The passing of the Cold War is the most important development of the late 20th century, yet the United States clings tenaciously to old policies. Both the Bush administration and Democratic leaders have insisted on perpetuating a host of obsolete alliances, including NATO and the alliance with Japan, which cost American taxpayers nearly $150 billion a year. Ted Galen Carpenter offers a provocative critique of that status quo strategy.
Although Washington's outdated alliances have no real adversary or credible mission, Carpenter says, they hold the potential to embroil the United States in obscure conflicts, ethnic and otherwise, that have little relevance to America's legitimate security concerns. As an alternative, he proposes "strategic independence," under which the United States would act only to defend vital interests -- the republic's physical integrity, political independence, or domestic liberty.
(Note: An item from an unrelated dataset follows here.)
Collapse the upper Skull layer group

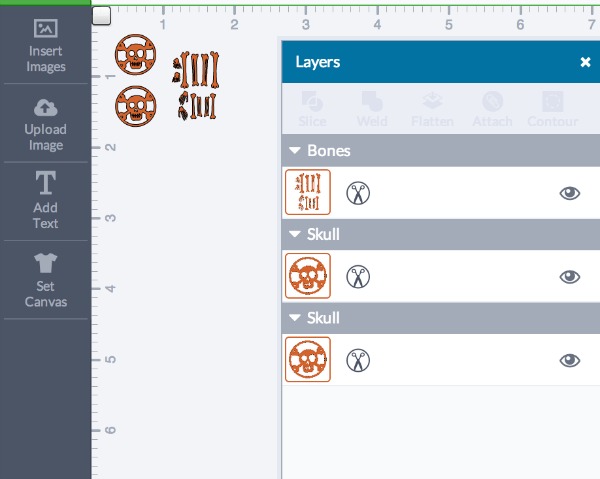tap(295, 234)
Carpenter calls for "the foreign policy equivalent of zero-based budgeting," insisting that because of the dramatic changes in the world caused by the collapse of the Soviet Union, "all alliances must be justified anew, regardless of any utility they may have had during the Cold War." He places under the microscope America's multilateral treaty obligations to defend other nations -- NATO, ANZUS, which links the United States, Australia, and New Zealand, and the Rio Treaty, which provides a collective defense arrangement for the Western Hemisphere. He also examines four important bilateral security agreements -- with Japan, South Korea, the Philippines, and Pakistan. This is the book on a new foreign policy for the United States.